◆ To do ◆
For the records that follow, please set down exactly the lines between the one holding "[Panier] (261, 42)" and the one holding "42mm Automatic Denim Tux Bear White Dial (54, 204)", inclusive, and only those.

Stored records
++++
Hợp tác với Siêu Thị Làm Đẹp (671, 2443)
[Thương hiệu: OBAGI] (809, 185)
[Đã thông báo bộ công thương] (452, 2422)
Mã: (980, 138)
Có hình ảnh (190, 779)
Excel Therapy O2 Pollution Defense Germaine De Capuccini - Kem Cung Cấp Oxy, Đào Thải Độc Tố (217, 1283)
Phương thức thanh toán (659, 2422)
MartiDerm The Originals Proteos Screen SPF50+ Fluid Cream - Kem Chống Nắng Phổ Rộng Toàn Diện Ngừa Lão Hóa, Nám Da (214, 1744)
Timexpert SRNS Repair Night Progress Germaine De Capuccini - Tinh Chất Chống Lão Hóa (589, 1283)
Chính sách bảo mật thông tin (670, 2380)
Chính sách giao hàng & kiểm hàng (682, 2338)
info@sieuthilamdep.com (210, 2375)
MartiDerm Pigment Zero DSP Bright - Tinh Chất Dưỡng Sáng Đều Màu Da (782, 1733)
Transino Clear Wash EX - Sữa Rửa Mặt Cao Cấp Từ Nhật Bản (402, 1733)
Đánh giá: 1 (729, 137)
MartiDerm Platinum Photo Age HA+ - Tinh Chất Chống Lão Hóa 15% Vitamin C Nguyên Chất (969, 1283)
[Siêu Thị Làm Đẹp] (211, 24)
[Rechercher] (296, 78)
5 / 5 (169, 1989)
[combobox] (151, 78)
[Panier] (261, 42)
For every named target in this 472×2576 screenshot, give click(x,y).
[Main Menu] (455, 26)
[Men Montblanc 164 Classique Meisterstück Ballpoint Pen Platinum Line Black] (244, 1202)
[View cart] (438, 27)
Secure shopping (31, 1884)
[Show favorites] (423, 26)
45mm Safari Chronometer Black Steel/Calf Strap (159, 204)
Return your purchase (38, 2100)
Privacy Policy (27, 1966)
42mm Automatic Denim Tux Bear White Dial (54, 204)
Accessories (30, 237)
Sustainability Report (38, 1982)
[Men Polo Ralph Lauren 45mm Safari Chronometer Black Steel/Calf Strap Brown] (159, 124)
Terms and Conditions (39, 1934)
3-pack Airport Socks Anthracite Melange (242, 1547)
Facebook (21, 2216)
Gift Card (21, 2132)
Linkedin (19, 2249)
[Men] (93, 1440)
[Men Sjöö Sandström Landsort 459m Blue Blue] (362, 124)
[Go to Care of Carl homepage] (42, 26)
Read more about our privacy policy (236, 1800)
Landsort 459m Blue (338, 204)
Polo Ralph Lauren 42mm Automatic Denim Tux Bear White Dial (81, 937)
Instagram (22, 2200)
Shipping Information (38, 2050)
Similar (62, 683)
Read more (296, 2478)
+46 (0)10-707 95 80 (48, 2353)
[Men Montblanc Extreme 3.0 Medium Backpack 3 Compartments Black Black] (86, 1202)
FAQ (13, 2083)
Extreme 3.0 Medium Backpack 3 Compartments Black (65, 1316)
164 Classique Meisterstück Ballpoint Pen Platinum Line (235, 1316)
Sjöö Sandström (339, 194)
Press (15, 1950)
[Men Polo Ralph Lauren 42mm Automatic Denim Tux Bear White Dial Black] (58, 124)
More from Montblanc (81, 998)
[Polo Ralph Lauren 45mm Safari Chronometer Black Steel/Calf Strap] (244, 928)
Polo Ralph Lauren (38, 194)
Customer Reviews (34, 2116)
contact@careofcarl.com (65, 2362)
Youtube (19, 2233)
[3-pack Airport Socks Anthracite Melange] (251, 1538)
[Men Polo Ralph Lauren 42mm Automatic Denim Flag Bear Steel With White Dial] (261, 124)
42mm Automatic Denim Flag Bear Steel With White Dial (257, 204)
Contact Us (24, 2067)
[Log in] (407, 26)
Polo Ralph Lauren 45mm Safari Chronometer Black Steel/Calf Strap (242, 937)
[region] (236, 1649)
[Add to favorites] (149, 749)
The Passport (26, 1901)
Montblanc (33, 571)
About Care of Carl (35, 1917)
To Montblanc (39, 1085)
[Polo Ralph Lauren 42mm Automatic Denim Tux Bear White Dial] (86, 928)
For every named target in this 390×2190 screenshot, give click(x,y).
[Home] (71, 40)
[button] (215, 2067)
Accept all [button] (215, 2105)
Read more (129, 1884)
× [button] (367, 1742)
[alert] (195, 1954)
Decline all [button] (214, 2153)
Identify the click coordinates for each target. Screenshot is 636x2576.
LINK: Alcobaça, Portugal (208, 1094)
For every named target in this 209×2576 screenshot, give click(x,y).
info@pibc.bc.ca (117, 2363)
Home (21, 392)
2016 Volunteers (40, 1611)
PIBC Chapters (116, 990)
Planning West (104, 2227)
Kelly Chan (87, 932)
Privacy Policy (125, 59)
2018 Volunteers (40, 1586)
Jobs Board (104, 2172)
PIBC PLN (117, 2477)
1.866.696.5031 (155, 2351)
++++
◆ Answer below ◆
[Panier] (261, 42)
For every named target in this 472×2576 screenshot, give click(x,y).
[Main Menu] (455, 26)
[Men Montblanc 164 Classique Meisterstück Ballpoint Pen Platinum Line Black] (244, 1202)
[View cart] (438, 27)
Secure shopping (31, 1884)
[Show favorites] (423, 26)
45mm Safari Chronometer Black Steel/Calf Strap (159, 204)
Return your purchase (38, 2100)
Privacy Policy (27, 1966)
42mm Automatic Denim Tux Bear White Dial (54, 204)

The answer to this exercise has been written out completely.